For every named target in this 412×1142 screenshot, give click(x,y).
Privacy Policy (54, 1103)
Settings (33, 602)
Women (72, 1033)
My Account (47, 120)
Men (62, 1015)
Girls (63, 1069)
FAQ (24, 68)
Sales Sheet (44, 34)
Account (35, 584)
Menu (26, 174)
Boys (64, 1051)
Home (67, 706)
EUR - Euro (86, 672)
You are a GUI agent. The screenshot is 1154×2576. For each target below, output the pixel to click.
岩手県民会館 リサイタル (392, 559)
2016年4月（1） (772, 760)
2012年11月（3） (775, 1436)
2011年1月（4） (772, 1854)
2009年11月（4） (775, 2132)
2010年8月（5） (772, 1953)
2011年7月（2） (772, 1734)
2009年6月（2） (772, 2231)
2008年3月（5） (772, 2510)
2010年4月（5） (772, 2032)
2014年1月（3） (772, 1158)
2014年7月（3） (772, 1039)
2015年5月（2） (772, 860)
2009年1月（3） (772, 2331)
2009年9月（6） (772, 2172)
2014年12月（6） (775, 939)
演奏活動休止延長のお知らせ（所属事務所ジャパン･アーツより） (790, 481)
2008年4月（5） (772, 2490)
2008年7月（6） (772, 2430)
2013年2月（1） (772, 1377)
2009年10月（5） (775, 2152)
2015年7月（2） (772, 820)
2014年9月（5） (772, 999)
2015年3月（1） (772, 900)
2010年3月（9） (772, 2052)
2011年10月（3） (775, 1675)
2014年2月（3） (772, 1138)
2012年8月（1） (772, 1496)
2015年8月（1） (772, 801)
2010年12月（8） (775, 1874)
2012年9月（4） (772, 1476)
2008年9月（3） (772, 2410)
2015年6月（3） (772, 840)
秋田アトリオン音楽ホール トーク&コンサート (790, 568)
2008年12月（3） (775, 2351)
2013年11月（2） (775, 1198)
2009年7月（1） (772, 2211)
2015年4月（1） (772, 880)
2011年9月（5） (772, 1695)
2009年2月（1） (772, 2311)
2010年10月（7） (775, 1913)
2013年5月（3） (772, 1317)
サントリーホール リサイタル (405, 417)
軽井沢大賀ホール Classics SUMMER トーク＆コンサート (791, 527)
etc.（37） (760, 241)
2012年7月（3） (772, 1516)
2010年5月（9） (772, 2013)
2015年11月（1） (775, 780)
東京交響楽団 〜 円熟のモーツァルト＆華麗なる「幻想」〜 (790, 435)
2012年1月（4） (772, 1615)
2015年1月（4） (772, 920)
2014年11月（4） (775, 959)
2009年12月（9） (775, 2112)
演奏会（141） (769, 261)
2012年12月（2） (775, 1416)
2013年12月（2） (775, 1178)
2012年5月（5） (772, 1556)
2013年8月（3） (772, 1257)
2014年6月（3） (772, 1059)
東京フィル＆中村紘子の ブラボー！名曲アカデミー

——

- [Task statement] Precisely reproduce the lines of the entries, beginning at the first and ending at the one containing "2013年2月（1） (772, 1377)". Add nothing.

- [Solution to this task]
For every named target in this 412×1142 screenshot, give click(x,y).
Privacy Policy (54, 1103)
Settings (33, 602)
Women (72, 1033)
My Account (47, 120)
Men (62, 1015)
Girls (63, 1069)
FAQ (24, 68)
Sales Sheet (44, 34)
Account (35, 584)
Menu (26, 174)
Boys (64, 1051)
Home (67, 706)
EUR - Euro (86, 672)
You are a GUI agent. The screenshot is 1154×2576. For each target below, output the pixel to click.
岩手県民会館 リサイタル (392, 559)
2016年4月（1） (772, 760)
2012年11月（3） (775, 1436)
2011年1月（4） (772, 1854)
2009年11月（4） (775, 2132)
2010年8月（5） (772, 1953)
2011年7月（2） (772, 1734)
2009年6月（2） (772, 2231)
2008年3月（5） (772, 2510)
2010年4月（5） (772, 2032)
2014年1月（3） (772, 1158)
2014年7月（3） (772, 1039)
2015年5月（2） (772, 860)
2009年1月（3） (772, 2331)
2009年9月（6） (772, 2172)
2014年12月（6） (775, 939)
演奏活動休止延長のお知らせ（所属事務所ジャパン･アーツより） (790, 481)
2008年4月（5） (772, 2490)
2008年7月（6） (772, 2430)
2013年2月（1） (772, 1377)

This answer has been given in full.